WORK TO COMPLETE:
From the first line to the last, print the records exactly.
##### INPUT RECORDS #####
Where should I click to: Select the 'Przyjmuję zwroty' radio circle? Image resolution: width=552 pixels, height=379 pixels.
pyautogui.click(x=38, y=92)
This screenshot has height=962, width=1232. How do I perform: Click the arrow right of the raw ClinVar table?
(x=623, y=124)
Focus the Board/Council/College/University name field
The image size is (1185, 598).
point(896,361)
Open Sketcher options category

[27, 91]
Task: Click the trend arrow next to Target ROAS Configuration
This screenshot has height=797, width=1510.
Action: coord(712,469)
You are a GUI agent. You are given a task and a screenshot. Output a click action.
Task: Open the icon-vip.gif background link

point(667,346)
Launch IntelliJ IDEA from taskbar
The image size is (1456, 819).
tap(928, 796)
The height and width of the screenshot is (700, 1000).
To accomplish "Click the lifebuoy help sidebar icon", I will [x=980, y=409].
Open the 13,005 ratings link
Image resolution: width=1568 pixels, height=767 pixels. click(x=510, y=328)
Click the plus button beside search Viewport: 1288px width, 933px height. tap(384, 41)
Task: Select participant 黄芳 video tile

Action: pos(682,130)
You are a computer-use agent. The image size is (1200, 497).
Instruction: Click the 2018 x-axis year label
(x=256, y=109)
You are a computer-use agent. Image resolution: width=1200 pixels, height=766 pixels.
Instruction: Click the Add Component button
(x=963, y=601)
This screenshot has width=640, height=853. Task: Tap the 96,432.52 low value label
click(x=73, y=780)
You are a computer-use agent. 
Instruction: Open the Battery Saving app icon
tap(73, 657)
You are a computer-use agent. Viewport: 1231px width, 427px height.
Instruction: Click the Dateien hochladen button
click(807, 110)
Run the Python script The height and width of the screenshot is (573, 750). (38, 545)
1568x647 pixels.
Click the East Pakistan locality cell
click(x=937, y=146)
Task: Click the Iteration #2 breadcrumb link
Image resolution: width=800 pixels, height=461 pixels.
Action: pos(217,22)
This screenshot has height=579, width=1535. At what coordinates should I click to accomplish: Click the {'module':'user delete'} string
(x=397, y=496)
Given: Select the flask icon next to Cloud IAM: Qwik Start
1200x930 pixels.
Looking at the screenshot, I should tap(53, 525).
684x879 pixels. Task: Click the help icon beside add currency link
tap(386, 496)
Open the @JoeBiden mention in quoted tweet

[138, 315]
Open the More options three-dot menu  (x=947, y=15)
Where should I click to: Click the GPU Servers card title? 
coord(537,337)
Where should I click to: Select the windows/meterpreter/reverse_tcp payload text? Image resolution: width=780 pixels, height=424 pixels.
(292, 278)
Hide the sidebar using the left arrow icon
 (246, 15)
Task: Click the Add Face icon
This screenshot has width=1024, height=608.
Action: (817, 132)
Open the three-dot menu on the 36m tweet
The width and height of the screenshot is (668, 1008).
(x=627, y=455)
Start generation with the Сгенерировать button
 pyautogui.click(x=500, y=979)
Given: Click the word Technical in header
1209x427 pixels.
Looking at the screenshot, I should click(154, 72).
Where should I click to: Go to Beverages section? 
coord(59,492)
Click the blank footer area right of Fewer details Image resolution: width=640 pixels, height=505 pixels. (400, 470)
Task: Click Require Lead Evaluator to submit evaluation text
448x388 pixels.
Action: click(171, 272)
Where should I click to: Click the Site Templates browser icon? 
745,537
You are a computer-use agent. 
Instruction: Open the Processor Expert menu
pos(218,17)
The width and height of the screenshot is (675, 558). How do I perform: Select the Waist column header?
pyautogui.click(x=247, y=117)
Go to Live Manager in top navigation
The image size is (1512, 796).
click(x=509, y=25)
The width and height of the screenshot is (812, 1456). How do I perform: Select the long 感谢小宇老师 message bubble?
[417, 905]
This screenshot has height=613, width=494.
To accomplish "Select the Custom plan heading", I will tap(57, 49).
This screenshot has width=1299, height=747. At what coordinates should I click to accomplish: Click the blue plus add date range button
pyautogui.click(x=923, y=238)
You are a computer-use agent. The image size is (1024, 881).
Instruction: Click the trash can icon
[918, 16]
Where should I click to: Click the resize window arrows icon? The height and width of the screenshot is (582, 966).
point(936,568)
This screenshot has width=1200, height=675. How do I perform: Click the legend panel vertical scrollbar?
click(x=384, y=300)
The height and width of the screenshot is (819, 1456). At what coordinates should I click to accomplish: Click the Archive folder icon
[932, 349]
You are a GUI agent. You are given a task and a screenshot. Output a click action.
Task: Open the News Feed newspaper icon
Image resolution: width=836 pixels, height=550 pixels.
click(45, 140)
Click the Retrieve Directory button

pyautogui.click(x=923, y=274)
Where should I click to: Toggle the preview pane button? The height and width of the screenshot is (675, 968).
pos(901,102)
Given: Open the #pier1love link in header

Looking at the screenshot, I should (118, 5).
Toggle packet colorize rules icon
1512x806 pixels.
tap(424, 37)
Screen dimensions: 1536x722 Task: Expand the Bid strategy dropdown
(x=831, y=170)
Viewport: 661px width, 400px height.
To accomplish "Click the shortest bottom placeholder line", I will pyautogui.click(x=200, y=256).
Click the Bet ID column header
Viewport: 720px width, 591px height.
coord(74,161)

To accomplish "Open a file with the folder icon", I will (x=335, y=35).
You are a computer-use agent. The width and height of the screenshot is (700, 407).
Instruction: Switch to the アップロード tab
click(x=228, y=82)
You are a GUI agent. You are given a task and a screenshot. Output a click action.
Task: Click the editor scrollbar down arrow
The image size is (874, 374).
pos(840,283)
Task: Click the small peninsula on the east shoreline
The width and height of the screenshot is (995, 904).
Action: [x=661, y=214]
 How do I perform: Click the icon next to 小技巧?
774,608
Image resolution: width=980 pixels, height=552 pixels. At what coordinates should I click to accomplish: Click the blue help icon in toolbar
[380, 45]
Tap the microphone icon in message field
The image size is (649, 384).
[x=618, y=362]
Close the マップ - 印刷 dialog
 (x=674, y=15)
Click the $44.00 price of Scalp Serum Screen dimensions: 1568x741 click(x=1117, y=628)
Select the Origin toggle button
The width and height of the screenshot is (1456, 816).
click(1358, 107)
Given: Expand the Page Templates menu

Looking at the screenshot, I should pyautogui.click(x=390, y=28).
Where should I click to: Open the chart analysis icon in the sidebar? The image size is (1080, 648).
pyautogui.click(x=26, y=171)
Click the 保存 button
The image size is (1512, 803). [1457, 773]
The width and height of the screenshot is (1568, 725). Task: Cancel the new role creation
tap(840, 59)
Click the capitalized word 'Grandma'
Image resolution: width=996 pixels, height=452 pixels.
#####
RESPONSE BELOW:
Where should I click to: Select the 'Przyjmuję zwroty' radio circle? Image resolution: width=552 pixels, height=379 pixels.
pyautogui.click(x=38, y=92)
This screenshot has height=962, width=1232. How do I perform: Click the arrow right of the raw ClinVar table?
(x=623, y=124)
Focus the Board/Council/College/University name field
The image size is (1185, 598).
point(896,361)
Open Sketcher options category

[27, 91]
Task: Click the trend arrow next to Target ROAS Configuration
This screenshot has height=797, width=1510.
Action: coord(712,469)
You are a GUI agent. You are given a task and a screenshot. Output a click action.
Task: Open the icon-vip.gif background link

point(667,346)
Launch IntelliJ IDEA from taskbar
The image size is (1456, 819).
tap(928, 796)
The height and width of the screenshot is (700, 1000).
To accomplish "Click the lifebuoy help sidebar icon", I will [x=980, y=409].
Open the 13,005 ratings link
Image resolution: width=1568 pixels, height=767 pixels. click(x=510, y=328)
Click the plus button beside search Viewport: 1288px width, 933px height. tap(384, 41)
Task: Select participant 黄芳 video tile

Action: pos(682,130)
You are a computer-use agent. The image size is (1200, 497).
Instruction: Click the 2018 x-axis year label
(x=256, y=109)
You are a computer-use agent. Image resolution: width=1200 pixels, height=766 pixels.
Instruction: Click the Add Component button
(x=963, y=601)
This screenshot has width=640, height=853. Task: Tap the 96,432.52 low value label
click(x=73, y=780)
You are a computer-use agent. 
Instruction: Open the Battery Saving app icon
tap(73, 657)
You are a computer-use agent. Viewport: 1231px width, 427px height.
Instruction: Click the Dateien hochladen button
click(807, 110)
Run the Python script The height and width of the screenshot is (573, 750). (38, 545)
1568x647 pixels.
Click the East Pakistan locality cell
click(x=937, y=146)
Task: Click the Iteration #2 breadcrumb link
Image resolution: width=800 pixels, height=461 pixels.
Action: pos(217,22)
This screenshot has height=579, width=1535. At what coordinates should I click to accomplish: Click the {'module':'user delete'} string
(x=397, y=496)
Given: Select the flask icon next to Cloud IAM: Qwik Start
1200x930 pixels.
Looking at the screenshot, I should tap(53, 525).
684x879 pixels. Task: Click the help icon beside add currency link
tap(386, 496)
Open the @JoeBiden mention in quoted tweet

[138, 315]
Open the More options three-dot menu  (x=947, y=15)
Where should I click to: Click the GPU Servers card title? 
coord(537,337)
Where should I click to: Select the windows/meterpreter/reverse_tcp payload text? Image resolution: width=780 pixels, height=424 pixels.
(292, 278)
Hide the sidebar using the left arrow icon
 (246, 15)
Task: Click the Add Face icon
This screenshot has width=1024, height=608.
Action: (817, 132)
Open the three-dot menu on the 36m tweet
The width and height of the screenshot is (668, 1008).
(x=627, y=455)
Start generation with the Сгенерировать button
 pyautogui.click(x=500, y=979)
Given: Click the word Technical in header
1209x427 pixels.
Looking at the screenshot, I should click(154, 72).
Where should I click to: Go to Beverages section? 
coord(59,492)
Click the blank footer area right of Fewer details Image resolution: width=640 pixels, height=505 pixels. (400, 470)
Task: Click Require Lead Evaluator to submit evaluation text
448x388 pixels.
Action: click(171, 272)
Where should I click to: Click the Site Templates browser icon? 
745,537
You are a computer-use agent. 
Instruction: Open the Processor Expert menu
pos(218,17)
The width and height of the screenshot is (675, 558). How do I perform: Select the Waist column header?
pyautogui.click(x=247, y=117)
Go to Live Manager in top navigation
The image size is (1512, 796).
click(x=509, y=25)
The width and height of the screenshot is (812, 1456). How do I perform: Select the long 感谢小宇老师 message bubble?
[417, 905]
This screenshot has height=613, width=494.
To accomplish "Select the Custom plan heading", I will tap(57, 49).
This screenshot has width=1299, height=747. At what coordinates should I click to accomplish: Click the blue plus add date range button
pyautogui.click(x=923, y=238)
You are a computer-use agent. The image size is (1024, 881).
Instruction: Click the trash can icon
[918, 16]
Where should I click to: Click the resize window arrows icon? The height and width of the screenshot is (582, 966).
point(936,568)
This screenshot has width=1200, height=675. How do I perform: Click the legend panel vertical scrollbar?
click(x=384, y=300)
The height and width of the screenshot is (819, 1456). At what coordinates should I click to accomplish: Click the Archive folder icon
[932, 349]
You are a GUI agent. You are given a task and a screenshot. Output a click action.
Task: Open the News Feed newspaper icon
Image resolution: width=836 pixels, height=550 pixels.
click(45, 140)
Click the Retrieve Directory button

pyautogui.click(x=923, y=274)
Where should I click to: Toggle the preview pane button? The height and width of the screenshot is (675, 968).
pos(901,102)
Given: Open the #pier1love link in header

Looking at the screenshot, I should (118, 5).
Toggle packet colorize rules icon
1512x806 pixels.
tap(424, 37)
Screen dimensions: 1536x722 Task: Expand the Bid strategy dropdown
(x=831, y=170)
Viewport: 661px width, 400px height.
To accomplish "Click the shortest bottom placeholder line", I will pyautogui.click(x=200, y=256).
Click the Bet ID column header
Viewport: 720px width, 591px height.
coord(74,161)

To accomplish "Open a file with the folder icon", I will (x=335, y=35).
You are a computer-use agent. The width and height of the screenshot is (700, 407).
Instruction: Switch to the アップロード tab
click(x=228, y=82)
You are a GUI agent. You are given a task and a screenshot. Output a click action.
Task: Click the editor scrollbar down arrow
The image size is (874, 374).
pos(840,283)
Task: Click the small peninsula on the east shoreline
The width and height of the screenshot is (995, 904).
Action: [x=661, y=214]
 How do I perform: Click the icon next to 小技巧?
774,608
Image resolution: width=980 pixels, height=552 pixels. At what coordinates should I click to accomplish: Click the blue help icon in toolbar
[380, 45]
Tap the microphone icon in message field
The image size is (649, 384).
[x=618, y=362]
Close the マップ - 印刷 dialog
 (x=674, y=15)
Click the $44.00 price of Scalp Serum Screen dimensions: 1568x741 click(x=1117, y=628)
Select the Origin toggle button
The width and height of the screenshot is (1456, 816).
click(1358, 107)
Given: Expand the Page Templates menu

Looking at the screenshot, I should pyautogui.click(x=390, y=28).
Where should I click to: Open the chart analysis icon in the sidebar? The image size is (1080, 648).
pyautogui.click(x=26, y=171)
Click the 保存 button
The image size is (1512, 803). [1457, 773]
The width and height of the screenshot is (1568, 725). Task: Cancel the new role creation
tap(840, 59)
Click the capitalized word 'Grandma'
Image resolution: width=996 pixels, height=452 pixels.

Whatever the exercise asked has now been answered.